Text by Émélie Bernier

In Saint-Michel-de-Bellechasse, Herboristerie La Maria is an island of dense greenery and flowers that contrasts the surrounding uniform fields dotted with manure pits and striped with thin windbreaks. Marie-Hélène Noël, after whom the farm is named, cultivates her land like a large garden, an ecosystem whose heart beats to the rhythm of the seasons: plants, flowers and trees with medicinal properties have free rein!

Some learn the names of birds or capital cities by heart, but at a young age, Noël learned the names of all the plants that grew around her home. Today, she harvests, transforms, and makes accessible the raspberry tree, the rose, the yarrow, the goldenrod, and others. “As a child, I was lucky to have a biologist as a neighbour, who showed me how to make a herbarium. I learned the names of plants, without realizing it. For me, they always had a name!” she says. 

Years later, Noël took a closer look at their medicinal properties. “It’s funny, but it was a bit like gossiping with my girlfriends. I was adding layers of information about living beings, known and named,” she says, laughing. Noël chose to study agronomy at university and continued to explore the links between humans and their environment. “Both my parents’ families were farmers. Although I didn’t grow up on a farm, I come from the cultural fabric of agriculture where collective work, mutual aid, and chores go without saying! I think this heritage has given me the ability to work hard without feeling overwhelmed. I like the physical work, doing things, and seeing the results,” says Noël.   

She studied abroad in Mexico for a year. The land of the Aztecs offered an abundance of knowledge about herbal medicine. “I met herbalists and teachers there who opened me up to their way of being in touch with nature. It’s very common in Indigenous Mexican culture to turn to the natural environment to treat oneself.” Upon her return, Noël fell in love with a vast piece of land in Saint-Michel-de-Bellechasse and bought it. A blueberry field, strawberry field, a sugar bush, and many hectares landed in her lap. “I was unaware of the challenge. If I had understood the extent of it, would I have done it?” she pauses to think. “As an agronomist, I knew that with this quality of soil, I would be able to grow something.”
 

“I am motivated by the idea that if people know the pleasure and benefits that plants can bring them, and learn to love them, then they will pay attention.”

From the moment she acquired the land, Marie-Hélène Noël approached it as a large garden, a heterogeneous ecosystem whose deep nature should be encouraged. “I’ve always worked with the idea of enhancing the value of native plants naturally adapted to our climate, and making them known. I’m motivated by the idea that if people know the pleasure and benefits that plants can bring them, and learn to love them, then they will pay attention. It’s much easier to protect what you know. I like to work with what grows in Quebec both for medicinal autonomy and to avoid working against the climate.” Over the last 20 years, Herboristerie La Maria has taken the place of market gardening on the farm. Pick-your-own Italian tomatoes, red peppers, ground cherries, herbs, and cut flowers have replaced the family baskets. “Initially, I told myself that I would develop the herbalist’s business once the vegetable farm was profitable, but I needed the plants right away,” says Noël. “So, I took some courses and my business became more professional. The role of plants, both wild and cultivated, became more and more important on the farm, in my personal life, and in my work.”

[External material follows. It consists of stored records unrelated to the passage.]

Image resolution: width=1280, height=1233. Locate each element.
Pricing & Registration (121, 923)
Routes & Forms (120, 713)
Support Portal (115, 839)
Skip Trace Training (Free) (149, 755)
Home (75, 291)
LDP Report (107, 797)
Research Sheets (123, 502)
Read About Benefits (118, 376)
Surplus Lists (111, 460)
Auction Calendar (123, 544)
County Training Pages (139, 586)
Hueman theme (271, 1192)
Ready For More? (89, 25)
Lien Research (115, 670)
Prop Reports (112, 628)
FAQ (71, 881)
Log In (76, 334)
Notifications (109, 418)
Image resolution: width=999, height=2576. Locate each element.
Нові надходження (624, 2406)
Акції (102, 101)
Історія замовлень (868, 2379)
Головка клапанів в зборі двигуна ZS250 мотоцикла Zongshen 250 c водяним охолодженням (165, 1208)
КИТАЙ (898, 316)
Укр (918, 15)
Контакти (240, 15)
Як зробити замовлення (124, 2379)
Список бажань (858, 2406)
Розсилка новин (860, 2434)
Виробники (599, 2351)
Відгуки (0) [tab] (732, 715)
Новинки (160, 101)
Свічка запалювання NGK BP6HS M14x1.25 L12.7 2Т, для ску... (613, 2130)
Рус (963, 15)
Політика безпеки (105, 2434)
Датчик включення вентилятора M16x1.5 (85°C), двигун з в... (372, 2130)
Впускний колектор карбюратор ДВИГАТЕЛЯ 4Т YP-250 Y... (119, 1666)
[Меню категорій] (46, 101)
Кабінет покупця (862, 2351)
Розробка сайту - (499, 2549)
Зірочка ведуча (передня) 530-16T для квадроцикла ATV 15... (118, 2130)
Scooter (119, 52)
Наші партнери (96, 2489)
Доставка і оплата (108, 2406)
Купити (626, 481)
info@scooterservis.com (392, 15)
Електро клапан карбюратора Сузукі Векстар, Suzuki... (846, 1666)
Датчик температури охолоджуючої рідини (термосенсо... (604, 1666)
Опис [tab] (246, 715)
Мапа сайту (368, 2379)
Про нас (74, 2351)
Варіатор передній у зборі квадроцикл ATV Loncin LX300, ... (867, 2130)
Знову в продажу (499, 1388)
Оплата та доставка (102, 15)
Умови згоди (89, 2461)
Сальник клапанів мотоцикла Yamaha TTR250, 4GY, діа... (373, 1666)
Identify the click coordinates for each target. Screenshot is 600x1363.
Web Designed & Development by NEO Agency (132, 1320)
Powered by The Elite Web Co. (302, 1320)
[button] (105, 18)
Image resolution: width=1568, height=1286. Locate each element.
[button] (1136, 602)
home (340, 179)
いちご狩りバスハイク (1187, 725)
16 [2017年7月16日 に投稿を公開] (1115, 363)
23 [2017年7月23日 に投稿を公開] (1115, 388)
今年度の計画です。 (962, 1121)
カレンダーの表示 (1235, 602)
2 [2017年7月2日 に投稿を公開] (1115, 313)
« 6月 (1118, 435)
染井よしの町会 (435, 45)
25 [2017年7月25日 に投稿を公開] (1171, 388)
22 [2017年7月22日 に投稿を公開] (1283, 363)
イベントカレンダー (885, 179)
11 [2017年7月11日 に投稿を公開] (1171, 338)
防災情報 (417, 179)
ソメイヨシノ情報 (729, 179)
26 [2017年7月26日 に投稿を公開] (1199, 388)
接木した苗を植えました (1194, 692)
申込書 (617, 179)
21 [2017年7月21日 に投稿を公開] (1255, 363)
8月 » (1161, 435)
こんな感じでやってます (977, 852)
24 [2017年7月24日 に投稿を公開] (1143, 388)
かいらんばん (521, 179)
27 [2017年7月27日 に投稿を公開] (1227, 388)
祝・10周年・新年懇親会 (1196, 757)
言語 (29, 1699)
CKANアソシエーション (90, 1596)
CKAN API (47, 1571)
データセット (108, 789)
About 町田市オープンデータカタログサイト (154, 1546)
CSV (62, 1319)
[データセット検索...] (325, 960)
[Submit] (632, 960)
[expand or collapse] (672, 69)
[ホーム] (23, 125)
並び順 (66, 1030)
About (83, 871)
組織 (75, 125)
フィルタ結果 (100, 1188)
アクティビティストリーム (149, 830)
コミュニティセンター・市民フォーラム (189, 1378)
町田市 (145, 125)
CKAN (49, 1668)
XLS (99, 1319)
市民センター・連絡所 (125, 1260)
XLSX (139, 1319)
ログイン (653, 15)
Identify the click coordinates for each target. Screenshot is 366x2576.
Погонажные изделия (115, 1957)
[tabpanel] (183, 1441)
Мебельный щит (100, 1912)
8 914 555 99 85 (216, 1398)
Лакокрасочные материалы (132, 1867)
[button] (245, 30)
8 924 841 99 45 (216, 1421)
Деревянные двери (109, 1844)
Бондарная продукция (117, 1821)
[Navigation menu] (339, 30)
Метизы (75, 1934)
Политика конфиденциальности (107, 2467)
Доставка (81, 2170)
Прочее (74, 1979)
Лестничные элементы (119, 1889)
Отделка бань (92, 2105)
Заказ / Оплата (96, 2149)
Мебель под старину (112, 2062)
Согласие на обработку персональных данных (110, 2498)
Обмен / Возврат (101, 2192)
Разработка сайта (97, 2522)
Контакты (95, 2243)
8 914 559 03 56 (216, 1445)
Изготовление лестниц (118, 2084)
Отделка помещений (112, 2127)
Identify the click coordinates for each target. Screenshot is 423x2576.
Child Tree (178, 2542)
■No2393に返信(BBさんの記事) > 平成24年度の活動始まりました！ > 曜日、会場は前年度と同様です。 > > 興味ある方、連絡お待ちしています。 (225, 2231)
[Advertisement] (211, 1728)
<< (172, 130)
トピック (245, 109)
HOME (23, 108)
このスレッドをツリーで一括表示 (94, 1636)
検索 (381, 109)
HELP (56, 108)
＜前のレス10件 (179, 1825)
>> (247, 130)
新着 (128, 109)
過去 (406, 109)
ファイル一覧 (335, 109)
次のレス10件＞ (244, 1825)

Throughout summer and part of fall, the harvests are processed into ointments, mother tinctures, syrups, and flowering herbal teas in a small, hyper-functional workshop with a view of the magnificent landscape. The products are sold locally, online, and in a few shops. La Maria’s herbal teas were introduced to Camellia Sinensis tea shops some 15 years ago, beginning a long and mutually fulfilling partnership. Noël takes joy in Quebecers’ continually unfolding relationship with the age-old knowledge of herbalism. “It’s amazing how it has evolved. When I was doing Christmas markets with my herbal teas, during the first years, most customers thought I was selling potpourri. In the minds of Quebecers, herbal tea was in a little pocket and tasted a bit like dust! The culture of taste, the relationship with food, and the interest in local resources have evolved. People developed the pleasure of drinking something fresh that was grown close to home. I think they’ve realized that a quality plant gives real results, that it can solve a digestive problem, a little cold.”